Given Dilley’s record of success in predicting weather events, I am somewhat surprised his work, freely available on his website since 2007, has not received mainstream attention.
Before discovering Dilley’s work, there are three main sources that progressively strengthened my skepticism regarding human caused climate change.
The first time I began to take climate skepticism seriously was in reading The Scientist as Rebel, a book by distinguished Princeton physicist Freeman Dyson. Dyson, who is quite liberal on most issues, claims there is no firm scientific evidence that increased carbon levels in the upper atmosphere and oceans will cause the climate crises that many other scientists forecast.

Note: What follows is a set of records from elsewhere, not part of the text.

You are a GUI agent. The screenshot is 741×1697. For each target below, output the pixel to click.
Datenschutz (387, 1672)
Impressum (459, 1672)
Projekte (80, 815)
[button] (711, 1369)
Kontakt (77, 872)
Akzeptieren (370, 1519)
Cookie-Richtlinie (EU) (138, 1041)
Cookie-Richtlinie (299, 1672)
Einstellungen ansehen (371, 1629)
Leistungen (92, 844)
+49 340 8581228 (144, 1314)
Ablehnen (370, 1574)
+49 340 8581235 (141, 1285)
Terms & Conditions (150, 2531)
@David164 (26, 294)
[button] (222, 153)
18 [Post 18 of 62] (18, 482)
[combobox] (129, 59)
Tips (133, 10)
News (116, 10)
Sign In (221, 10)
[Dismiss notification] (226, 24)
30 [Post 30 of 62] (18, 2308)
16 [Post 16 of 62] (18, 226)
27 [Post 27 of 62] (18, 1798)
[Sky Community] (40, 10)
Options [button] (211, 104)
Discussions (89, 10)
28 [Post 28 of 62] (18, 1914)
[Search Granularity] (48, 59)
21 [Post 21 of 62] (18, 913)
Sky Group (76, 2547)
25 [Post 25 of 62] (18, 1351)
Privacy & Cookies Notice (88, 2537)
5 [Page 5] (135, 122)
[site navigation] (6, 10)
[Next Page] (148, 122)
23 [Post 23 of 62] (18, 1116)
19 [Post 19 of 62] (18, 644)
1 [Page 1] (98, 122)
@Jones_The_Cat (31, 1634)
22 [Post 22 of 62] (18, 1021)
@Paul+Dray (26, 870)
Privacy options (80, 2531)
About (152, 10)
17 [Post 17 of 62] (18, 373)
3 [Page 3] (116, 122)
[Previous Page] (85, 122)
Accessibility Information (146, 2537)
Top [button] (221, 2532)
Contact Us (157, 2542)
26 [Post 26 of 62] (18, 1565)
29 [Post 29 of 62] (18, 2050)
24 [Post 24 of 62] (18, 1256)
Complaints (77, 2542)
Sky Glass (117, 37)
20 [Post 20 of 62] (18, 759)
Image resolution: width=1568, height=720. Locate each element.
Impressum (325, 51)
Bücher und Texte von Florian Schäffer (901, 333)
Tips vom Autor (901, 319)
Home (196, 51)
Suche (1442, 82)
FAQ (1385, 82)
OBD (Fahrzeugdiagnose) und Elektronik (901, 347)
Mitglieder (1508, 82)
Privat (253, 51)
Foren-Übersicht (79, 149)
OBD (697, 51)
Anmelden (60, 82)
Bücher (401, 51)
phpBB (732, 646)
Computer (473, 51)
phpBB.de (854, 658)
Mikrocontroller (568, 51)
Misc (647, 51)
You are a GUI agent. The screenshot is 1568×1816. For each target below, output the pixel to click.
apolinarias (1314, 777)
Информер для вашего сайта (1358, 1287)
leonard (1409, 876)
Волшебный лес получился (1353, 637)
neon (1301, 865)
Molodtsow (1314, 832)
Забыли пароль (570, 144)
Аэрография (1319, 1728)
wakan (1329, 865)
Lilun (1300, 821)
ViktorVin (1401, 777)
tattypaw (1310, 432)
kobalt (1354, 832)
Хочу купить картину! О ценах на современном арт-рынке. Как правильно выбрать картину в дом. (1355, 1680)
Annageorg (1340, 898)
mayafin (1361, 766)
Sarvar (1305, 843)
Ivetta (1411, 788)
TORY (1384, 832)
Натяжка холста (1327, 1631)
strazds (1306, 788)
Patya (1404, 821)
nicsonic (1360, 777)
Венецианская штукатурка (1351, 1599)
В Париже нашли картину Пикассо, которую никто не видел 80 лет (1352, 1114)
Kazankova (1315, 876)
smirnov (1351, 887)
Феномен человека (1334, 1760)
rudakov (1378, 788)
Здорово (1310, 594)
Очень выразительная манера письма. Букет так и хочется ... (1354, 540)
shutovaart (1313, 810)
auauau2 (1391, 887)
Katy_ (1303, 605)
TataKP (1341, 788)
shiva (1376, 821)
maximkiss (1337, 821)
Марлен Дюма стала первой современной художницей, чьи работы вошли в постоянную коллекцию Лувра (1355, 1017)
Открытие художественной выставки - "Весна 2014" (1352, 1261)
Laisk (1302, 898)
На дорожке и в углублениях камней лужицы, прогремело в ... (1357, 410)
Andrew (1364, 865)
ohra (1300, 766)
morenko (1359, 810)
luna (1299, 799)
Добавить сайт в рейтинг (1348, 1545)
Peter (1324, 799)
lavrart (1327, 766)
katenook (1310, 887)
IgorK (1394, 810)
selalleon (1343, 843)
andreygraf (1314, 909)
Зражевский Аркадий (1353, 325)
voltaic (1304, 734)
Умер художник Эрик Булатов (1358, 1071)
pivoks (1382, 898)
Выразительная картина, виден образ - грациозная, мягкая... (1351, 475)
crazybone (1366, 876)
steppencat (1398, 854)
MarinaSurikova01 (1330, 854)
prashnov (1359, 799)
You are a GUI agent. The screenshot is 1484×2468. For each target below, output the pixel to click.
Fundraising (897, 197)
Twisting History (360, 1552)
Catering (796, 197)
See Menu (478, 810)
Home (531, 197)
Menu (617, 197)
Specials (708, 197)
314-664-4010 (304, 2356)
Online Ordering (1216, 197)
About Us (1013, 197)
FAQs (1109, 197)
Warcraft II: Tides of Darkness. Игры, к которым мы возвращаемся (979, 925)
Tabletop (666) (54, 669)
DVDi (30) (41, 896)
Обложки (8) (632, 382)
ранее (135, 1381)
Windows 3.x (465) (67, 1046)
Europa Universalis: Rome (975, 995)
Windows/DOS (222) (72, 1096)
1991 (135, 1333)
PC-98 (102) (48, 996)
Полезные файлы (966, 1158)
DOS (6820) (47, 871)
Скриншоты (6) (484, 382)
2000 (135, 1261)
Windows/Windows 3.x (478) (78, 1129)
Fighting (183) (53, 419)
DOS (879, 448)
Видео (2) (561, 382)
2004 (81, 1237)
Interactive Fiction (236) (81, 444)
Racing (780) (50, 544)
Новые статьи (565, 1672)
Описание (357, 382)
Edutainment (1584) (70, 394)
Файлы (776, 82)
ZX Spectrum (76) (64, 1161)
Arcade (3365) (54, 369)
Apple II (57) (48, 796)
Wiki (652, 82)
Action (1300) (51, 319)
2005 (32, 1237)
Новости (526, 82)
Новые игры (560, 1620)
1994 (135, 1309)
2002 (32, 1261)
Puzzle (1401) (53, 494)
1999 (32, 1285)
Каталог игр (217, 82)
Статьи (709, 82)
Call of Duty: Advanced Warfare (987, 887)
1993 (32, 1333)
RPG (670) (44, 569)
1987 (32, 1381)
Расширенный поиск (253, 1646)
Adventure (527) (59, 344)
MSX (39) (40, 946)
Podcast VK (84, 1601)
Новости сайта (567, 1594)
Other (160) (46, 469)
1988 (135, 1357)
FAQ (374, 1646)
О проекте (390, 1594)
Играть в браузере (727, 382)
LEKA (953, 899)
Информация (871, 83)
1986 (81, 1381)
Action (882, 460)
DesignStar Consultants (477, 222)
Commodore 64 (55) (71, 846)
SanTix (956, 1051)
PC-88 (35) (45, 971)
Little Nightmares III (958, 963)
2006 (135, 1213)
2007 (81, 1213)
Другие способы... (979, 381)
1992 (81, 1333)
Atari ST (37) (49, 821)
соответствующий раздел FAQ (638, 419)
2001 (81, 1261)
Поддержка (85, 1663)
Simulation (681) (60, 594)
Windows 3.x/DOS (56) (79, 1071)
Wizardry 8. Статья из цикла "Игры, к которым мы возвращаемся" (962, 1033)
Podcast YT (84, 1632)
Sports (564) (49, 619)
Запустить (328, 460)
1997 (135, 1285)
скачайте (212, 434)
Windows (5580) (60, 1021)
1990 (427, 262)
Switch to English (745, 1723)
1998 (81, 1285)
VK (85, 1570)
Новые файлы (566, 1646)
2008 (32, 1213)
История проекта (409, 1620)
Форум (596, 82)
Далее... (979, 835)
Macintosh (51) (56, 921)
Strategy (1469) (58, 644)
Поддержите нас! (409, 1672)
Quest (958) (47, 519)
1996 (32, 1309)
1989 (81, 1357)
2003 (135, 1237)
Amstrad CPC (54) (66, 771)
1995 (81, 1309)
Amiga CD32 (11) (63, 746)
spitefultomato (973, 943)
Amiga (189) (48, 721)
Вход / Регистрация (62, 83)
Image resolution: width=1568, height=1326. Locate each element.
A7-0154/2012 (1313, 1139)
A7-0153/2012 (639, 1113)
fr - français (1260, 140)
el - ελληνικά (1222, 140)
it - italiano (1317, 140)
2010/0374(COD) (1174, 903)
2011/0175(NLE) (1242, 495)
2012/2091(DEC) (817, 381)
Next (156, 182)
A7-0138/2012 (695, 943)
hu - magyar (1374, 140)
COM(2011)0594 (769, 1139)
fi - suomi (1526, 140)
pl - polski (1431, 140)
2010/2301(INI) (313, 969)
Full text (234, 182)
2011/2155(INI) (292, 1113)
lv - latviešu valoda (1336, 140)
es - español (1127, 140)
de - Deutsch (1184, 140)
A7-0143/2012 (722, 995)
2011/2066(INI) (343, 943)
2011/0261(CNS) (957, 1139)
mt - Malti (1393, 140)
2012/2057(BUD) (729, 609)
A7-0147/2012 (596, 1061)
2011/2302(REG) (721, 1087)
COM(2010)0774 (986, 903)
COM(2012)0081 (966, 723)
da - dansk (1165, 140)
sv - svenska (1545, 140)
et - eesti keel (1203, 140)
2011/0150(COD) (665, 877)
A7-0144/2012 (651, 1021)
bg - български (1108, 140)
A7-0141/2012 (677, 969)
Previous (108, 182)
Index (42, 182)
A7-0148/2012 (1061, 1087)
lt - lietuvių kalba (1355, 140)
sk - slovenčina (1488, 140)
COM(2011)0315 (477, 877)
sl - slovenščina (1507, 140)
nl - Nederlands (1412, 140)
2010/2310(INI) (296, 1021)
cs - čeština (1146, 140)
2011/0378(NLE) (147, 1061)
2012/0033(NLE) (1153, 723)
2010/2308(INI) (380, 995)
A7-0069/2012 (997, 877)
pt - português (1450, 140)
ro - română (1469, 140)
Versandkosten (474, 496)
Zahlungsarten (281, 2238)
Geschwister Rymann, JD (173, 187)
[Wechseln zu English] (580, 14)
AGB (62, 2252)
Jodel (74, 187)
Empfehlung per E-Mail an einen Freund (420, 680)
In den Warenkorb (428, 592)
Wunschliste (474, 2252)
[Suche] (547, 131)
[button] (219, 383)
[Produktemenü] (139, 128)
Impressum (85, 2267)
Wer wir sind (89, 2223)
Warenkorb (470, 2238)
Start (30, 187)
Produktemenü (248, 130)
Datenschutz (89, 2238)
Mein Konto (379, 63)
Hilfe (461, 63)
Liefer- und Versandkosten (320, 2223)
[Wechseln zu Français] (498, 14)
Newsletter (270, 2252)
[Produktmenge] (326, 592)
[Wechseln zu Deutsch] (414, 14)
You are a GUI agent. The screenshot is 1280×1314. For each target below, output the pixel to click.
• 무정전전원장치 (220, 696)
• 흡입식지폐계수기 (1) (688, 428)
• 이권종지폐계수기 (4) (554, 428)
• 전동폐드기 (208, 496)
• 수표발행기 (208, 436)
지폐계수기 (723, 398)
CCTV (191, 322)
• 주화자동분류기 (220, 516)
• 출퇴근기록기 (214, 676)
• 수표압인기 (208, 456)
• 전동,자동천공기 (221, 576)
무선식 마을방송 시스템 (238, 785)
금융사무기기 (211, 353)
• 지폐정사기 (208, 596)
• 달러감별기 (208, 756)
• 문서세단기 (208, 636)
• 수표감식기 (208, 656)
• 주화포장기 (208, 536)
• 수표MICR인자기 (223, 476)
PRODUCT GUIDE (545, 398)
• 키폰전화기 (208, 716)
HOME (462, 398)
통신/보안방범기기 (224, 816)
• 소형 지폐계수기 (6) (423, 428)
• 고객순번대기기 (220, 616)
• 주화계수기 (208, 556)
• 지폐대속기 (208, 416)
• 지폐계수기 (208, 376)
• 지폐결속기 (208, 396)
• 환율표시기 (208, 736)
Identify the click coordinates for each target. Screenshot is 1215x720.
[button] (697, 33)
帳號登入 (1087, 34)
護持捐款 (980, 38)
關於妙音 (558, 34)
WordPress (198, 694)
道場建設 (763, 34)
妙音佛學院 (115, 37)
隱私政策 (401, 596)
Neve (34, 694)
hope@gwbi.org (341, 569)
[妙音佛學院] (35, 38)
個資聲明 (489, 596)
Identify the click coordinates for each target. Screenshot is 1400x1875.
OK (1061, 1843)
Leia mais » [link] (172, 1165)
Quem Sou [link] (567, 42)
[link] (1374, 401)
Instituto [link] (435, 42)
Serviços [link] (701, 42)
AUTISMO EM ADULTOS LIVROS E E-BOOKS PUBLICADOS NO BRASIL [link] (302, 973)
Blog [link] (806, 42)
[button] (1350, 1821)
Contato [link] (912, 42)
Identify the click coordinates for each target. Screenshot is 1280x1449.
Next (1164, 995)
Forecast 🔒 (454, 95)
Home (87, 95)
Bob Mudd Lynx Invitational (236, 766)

Dyson points out that the dire predictions about global warming are based on largely unproven computer simulations. Scientific truth is defined by proven experiment. I see an analogy here between the housing-market computer models used by bankers before the 2007 crash, and agree with Dyson that the scientific community needs to be wary about accepting long-term predictions of recently-developed computer models as equivalent to the results of orthodox laboratory experiments.
I find it too much to believe a scientist with as distinguished a career as Dyson would sacrificed his legacy for a corporate bribe, no matter how much he was offered. This significantly increased my openness to future arguments on the issue.
Despite Stefan Molyneux's Alt-Lite apologetics for the Alt-right, I’m including his video detailing his own experience writing code for computer climate models. Molyneux details the failure to hold climate computer models to any sort of falsifiable standard, and the resulting politicization of the climate research field. At the time, Molyneux had yet to stray into far-right apologetics, and his conviction on the issue was quite influential for me.
Soon after hearing Molyneux’s take, I found the work of Greenpeace co-founder Patrick Moore, who has been perhaps the most powerful and ruthless critic of climate alarmists, testifying before Congress, and later partnering with the conservative propaganda outlet Prager University [not a university] to make this useful overview, on the problems surrounding the idea of human caused climate change.
Discovering David Dilley’s work was the the real turning point for me. Only Dilley provides a scientific alternative to the mainstream, and the more I’ve thought about his proposals, freely available here, the more convinced I’ve become. At the risk of losing credibility for a hometown bias, I will also link to UA-Huntsville professor Roy Spencer’s website, as the discrepancy between surface temperature readings and Satellite temperature readings is an issue climate science should address.